Last year I followed Ju Jus plan to get to 10k. She’s updated it this year to either time or distance. It follows a similar format to C25K. The only increase is on the 3rd run each week until you’re running for an hour. I picked up an injury late last year and have just started her plan again it definitely worked for me.
Why’s that? I went with time as it’s easier to monitor than distance (don’t have a Fitbit/Garmin). The distance alerts on my tracking app only go in mile n half mile increments n I’m not running either of those lol, it’s either about a mile n a quarter or a mile n 3 quarters
My app tells me my pace but I’m not running to do a faster pace, I’m running to get to 5k so I’m gradually extending the time cos my distance is inconsistent. When I hit 5k I plan to consolidate for a few weeks n then work on pace to bring the time down
Only in the sense that I aim to get to 5k eventually. Currently I’m doing around 2.2k in 30 minutes n 2.8 in 40 minutes but I just run for my set time n see where I get to. The distance is increasing gradually n I’m happy with that at the moment
I run by time as well, and it’s worked well for me. When I get back, I look at distance but thinking about speed or distance while I run puts me off. So you are not alone in this! 😊👍🐢
Thanks Granspeed, I can’t see the point in looking at speed right now, I’m running for health and my own pleasure so I don’t really mind how fast I am. N I’ll get to 5k when I get there lol. I think it’s take a lot of the fun out of it to make it all about the speed or distance right now
Gosh isn't it confusing! I will graduate on Thursday. I had read about a 10% rule but presumed it was time so 30 mins for a bit, then 33 minutes, but all the advice is about distance, which isn't something I have measured, just looked at when I finish! Can you just go with what feels comfortable? I know I need to do a few weeks of 30 minutes, but if I am on a roll, do I have to stop, could I carry on to 40 minutes as long as I felt able? I'm doing a park run on Saturday, could I just see if I can do the 5K?
It’s 10% of the total distance you run in a week usually but you can do it with time too. So if you’re doing 3 x 30 minutes then you could extend one by 9 minutes in theory. I just went for 5 minutes cos 9 seemed like a bit of a jump.
Although the 10% figure is arbitrary, the idea is that by extending a controlled amount you lessen the risk of injury. Without knowing how close you are to 5k now it’s difficult to advise. I’m only doing 2.8k on my longs runs so I know I’d be asking for trouble if I tried to run 5k 😂😂
I'm upto nearly 4k in the 30 minutes. I think I'll just see how I go. Having had an ankle injury at the start of the year I don't want any repeats and all along I've listened to my body and taken an extra day or two rest if I've felt any discomfort at all.
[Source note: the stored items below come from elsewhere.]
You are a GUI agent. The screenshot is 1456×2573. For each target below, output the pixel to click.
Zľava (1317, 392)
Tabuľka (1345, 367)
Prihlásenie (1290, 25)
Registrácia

I'll do the 30 minutes and then take it a minute at a time!!
Keep running based on time. As soon as you switch to distance you start to get hung up on pace & speed. We are recreational runners, so just go out for 30 minutes: 15 out and 15 minutes back to your house or car. In this approach distance is irrelevant.
And run 3 times per week. One short run (20 minutes as slow as you like). One 30 minute run, and one longer run where you gradually increase the time.
Whatever you decide to do, please ensure that you don’t over-do things. Many graduates come a cropper by trying to run faster, further and longer all at the same time (“I want to run 10km and 5km in 30 minutes”). Just have one target at a time. And listen to your body. Those aches become niggles and the niggles become pains and the pains become injury couch. Even if you plan a longer run, the niggle in your foot/Achilles/leg/knee/ITB/thigh/groin/hip/glute is a warning to cut back.
Thanks MarkyD, that’s great advice. I’ll be sticking with my time based approach for sure, though I tend to do 2 x 30 minutes and one longer. What are the benefits of doing one 20 minute run a week?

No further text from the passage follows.